■ RECORDS SUPPLIED:
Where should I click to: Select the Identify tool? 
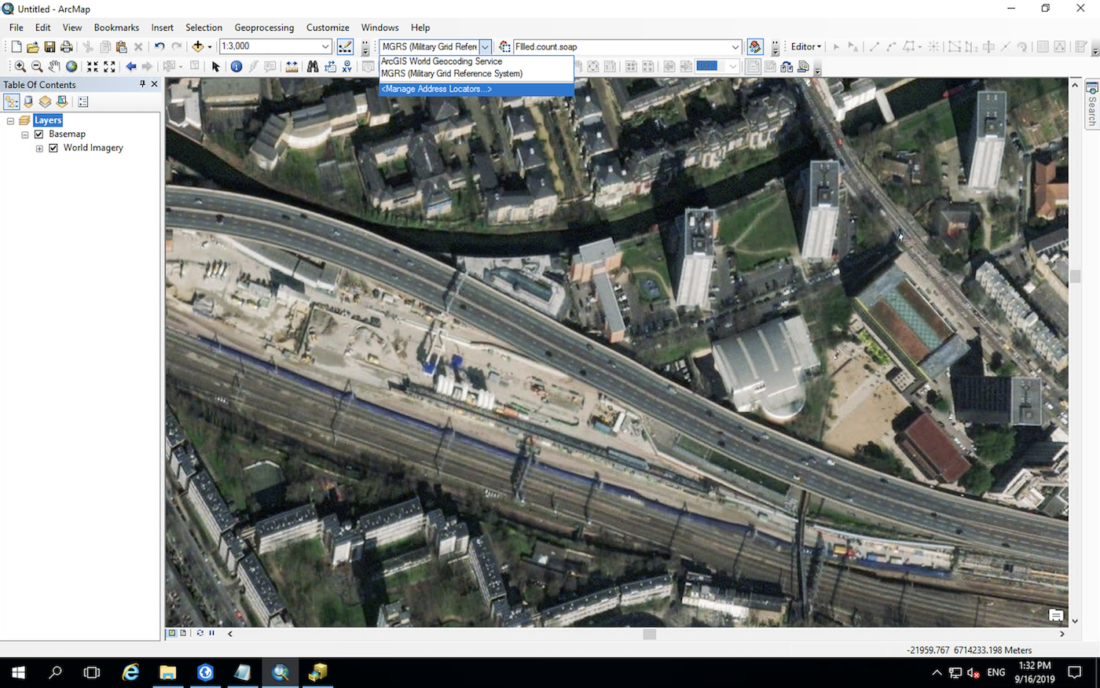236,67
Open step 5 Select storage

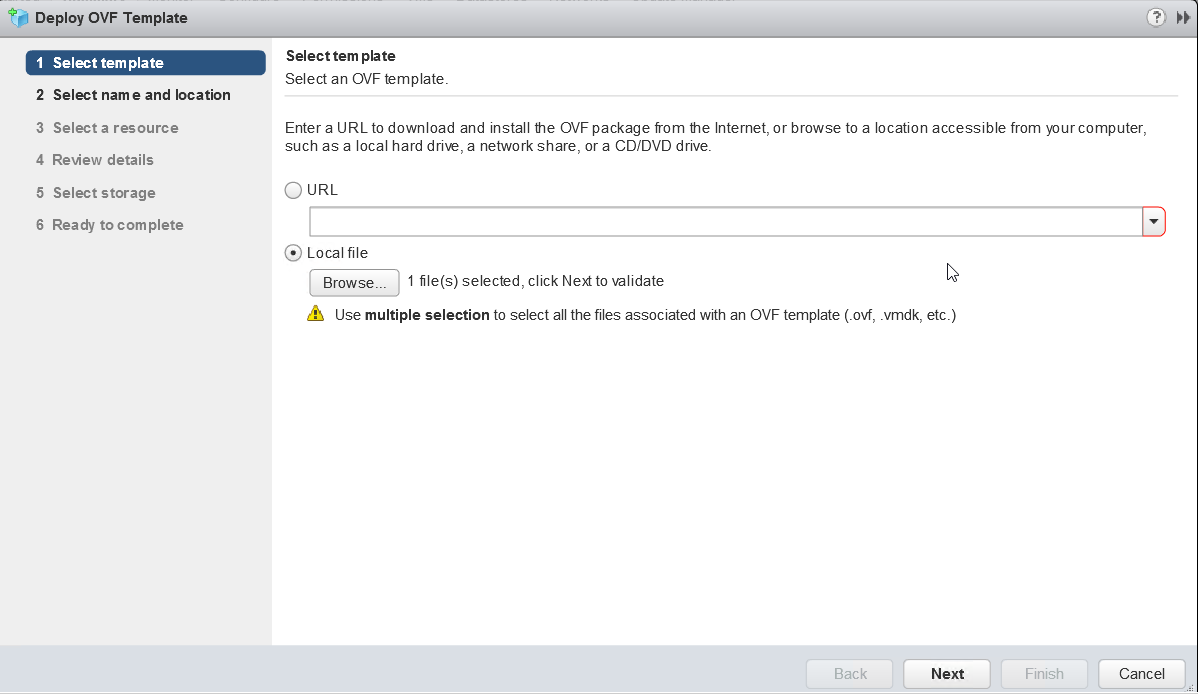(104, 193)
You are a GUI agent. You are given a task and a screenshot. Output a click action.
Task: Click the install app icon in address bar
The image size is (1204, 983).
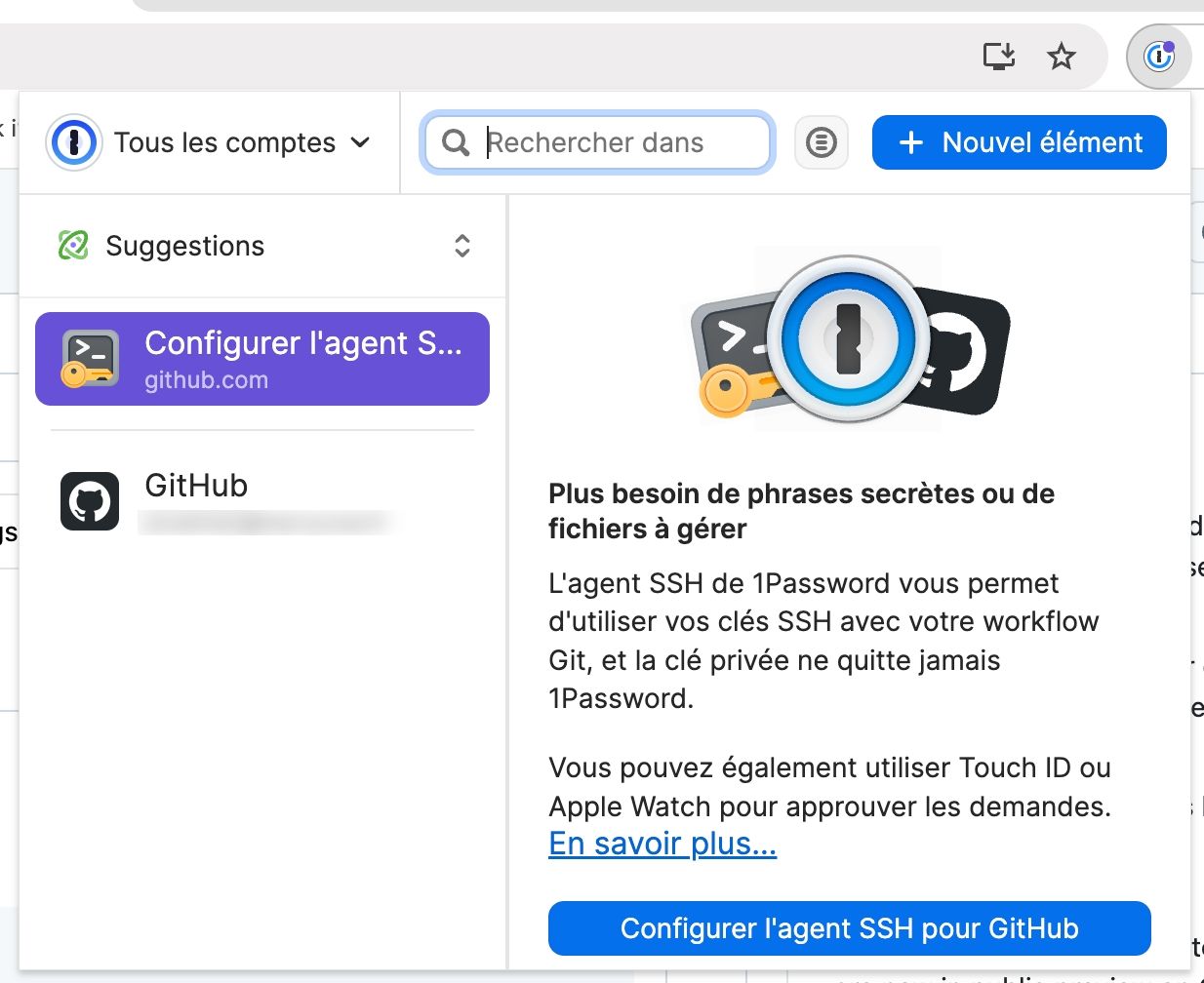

■ ASSIGNED TASK: Quote, word for word and nothing more, every line from the line with "Open step 5 Select storage" to the end of the entries, including both ends; skip any pictures.

■ EXPECTED ANSWER:
Open step 5 Select storage

(104, 193)
You are a GUI agent. You are given a task and a screenshot. Output a click action.
Task: Click the install app icon in address bar
The image size is (1204, 983).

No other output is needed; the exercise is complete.